2. The installation structure for a cabinet air conditioner as described in claim 1, characterized in that, The top of the fixed base (7) is provided with an installation slot, and the drive component and the exhaust component (4) are both installed in the installation slot. The drive component can push the exhaust component (4) to move up and down in the installation slot.
3. The installation structure for a cabinet air conditioner as described in claim 2, characterized in that, An evaporator (8) is provided inside the housing. The top of the evaporator (8) has an air outlet (9). The mounting groove extends through to the bottom of the mounting base (7) and is connected to the air outlet (9).

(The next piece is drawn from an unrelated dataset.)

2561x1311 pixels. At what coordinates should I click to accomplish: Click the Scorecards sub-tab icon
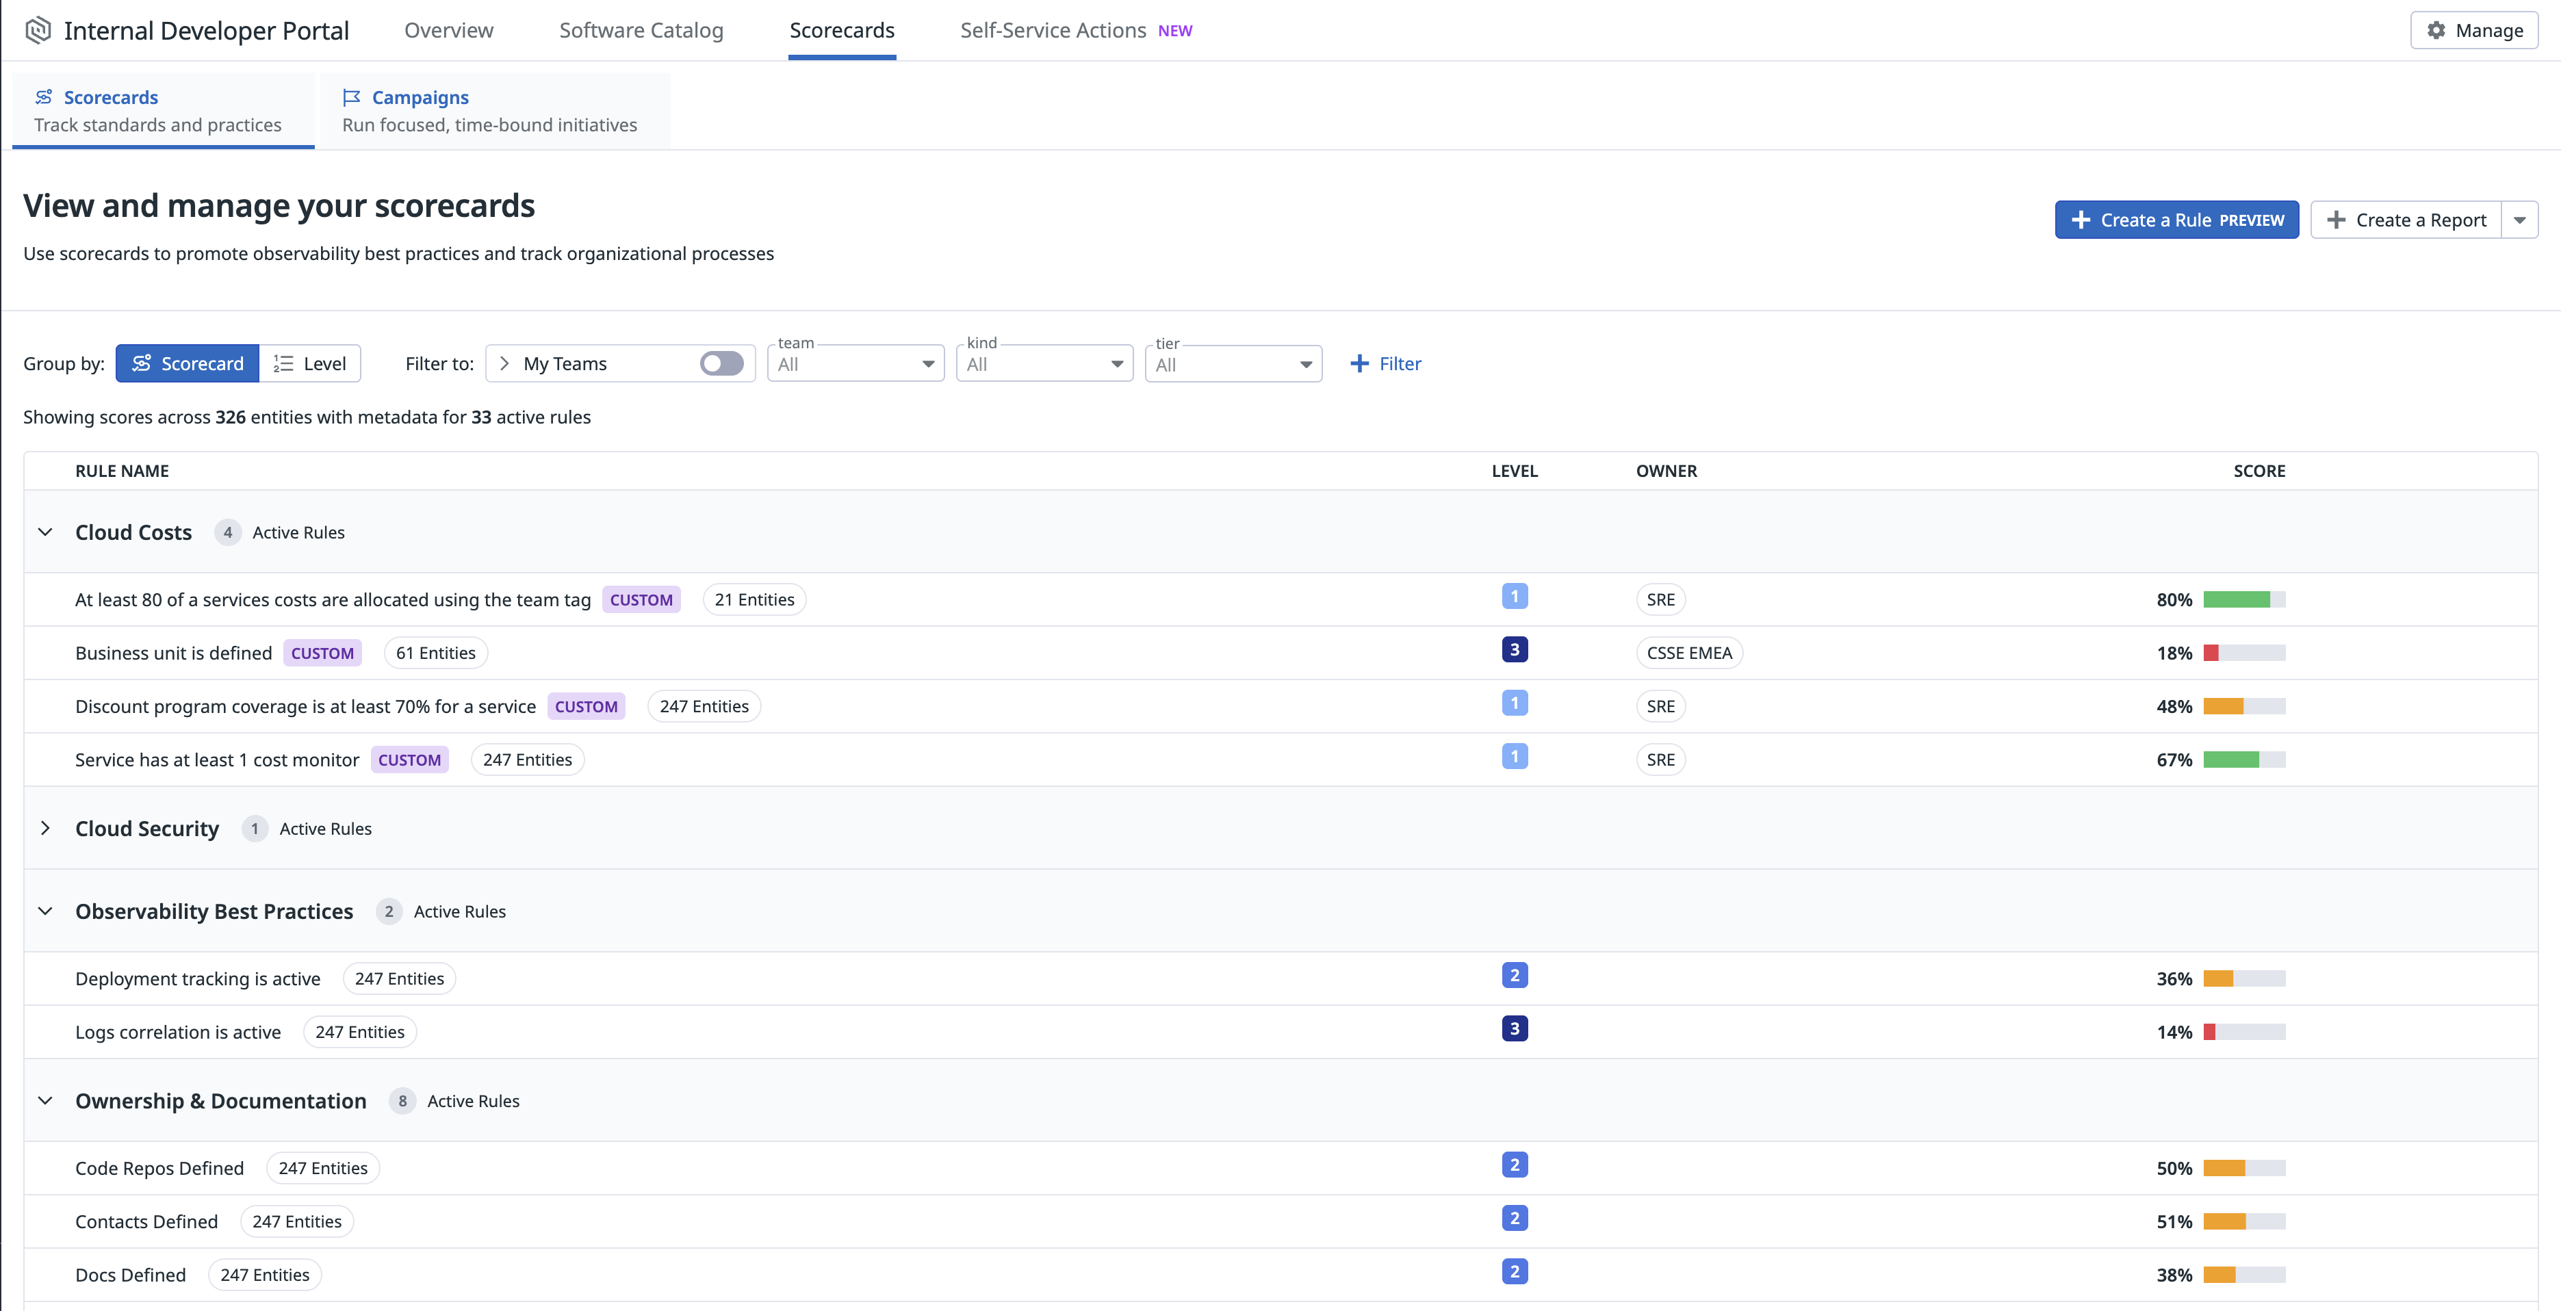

4. The installation structure for a cabinet air conditioner as described in claim 2, characterized in that, The bracket (5) is provided with a mounting post (10) with screw holes, and the fixing seat (7) is provided with a mounting part. The mounting part is provided with a mating hole and also includes a screw. The tail of the screw passes through the mating hole and is threaded into the threaded hole. The head of the screw presses against the mounting part.
5. The installation structure for a cabinet air conditioner as described in claim 1, characterized in that, It also includes a particulate matter sensor (11), a carbon dioxide sensor (12) and a TVOC sensor (13). The bracket (5) has a groove on the side facing the rear frame (2) for mounting the particulate matter sensor (11), the carbon dioxide sensor (12) and the TVOC sensor (13). The rear frame (2) has a detection port (14) at the position corresponding to the groove.
6. The installation structure for a cabinet air conditioner as described in claim 5, characterized in that, There are three grooves, which are arranged side by side and spaced apart. They are divided into a first groove (15), a second groove (16) and a third groove (17). The particulate matter sensor (11) is installed in the first groove (15), the carbon dioxide sensor (12) is installed in the second groove (16), and the TVOC sensor (13) is installed in the third groove (17).
7. The installation structure for a cabinet air conditioner as described in claim 6, characterized in that, Both the first groove (15) and the third groove (17) are provided with limiting posts (18) with screw holes. The particulate matter sensor (11) and the TVOC sensor (13) are provided with mounting holes. The screws are also provided with screws. The tail of the screw passes through the mounting hole and is threaded into the threaded hole. The head of the screw presses against the particulate matter sensor (11) and the TVOC sensor (13).
8. The installation structure for a cabinet air conditioner as described in claim 6, characterized in that, The carbon dioxide sensor (12) has a protrusion (19) on its periphery, and the side wall of the second groove (16) has a corresponding elastic locking protrusion (20), which engages with the protrusion (19).
9. The installation structure for a cabinet air conditioner as described in claim 1, characterized in that, The rear frame (2) is provided with a positioning protrusion (21), and the bracket (5) is provided with a corresponding positioning hole (22). The positioning protrusion (21) and the positioning hole (22) are inserted and matched.
10. The installation structure for a cabinet air conditioner as described in claim 1, characterized in that, The bracket (5) has a threaded hole at the top, and the rear frame (2) has a corresponding screw through hole. It also includes a screw, the tail of which passes through the screw through hole and is threaded into the threaded hole, and the head of the screw presses against the rear frame (2).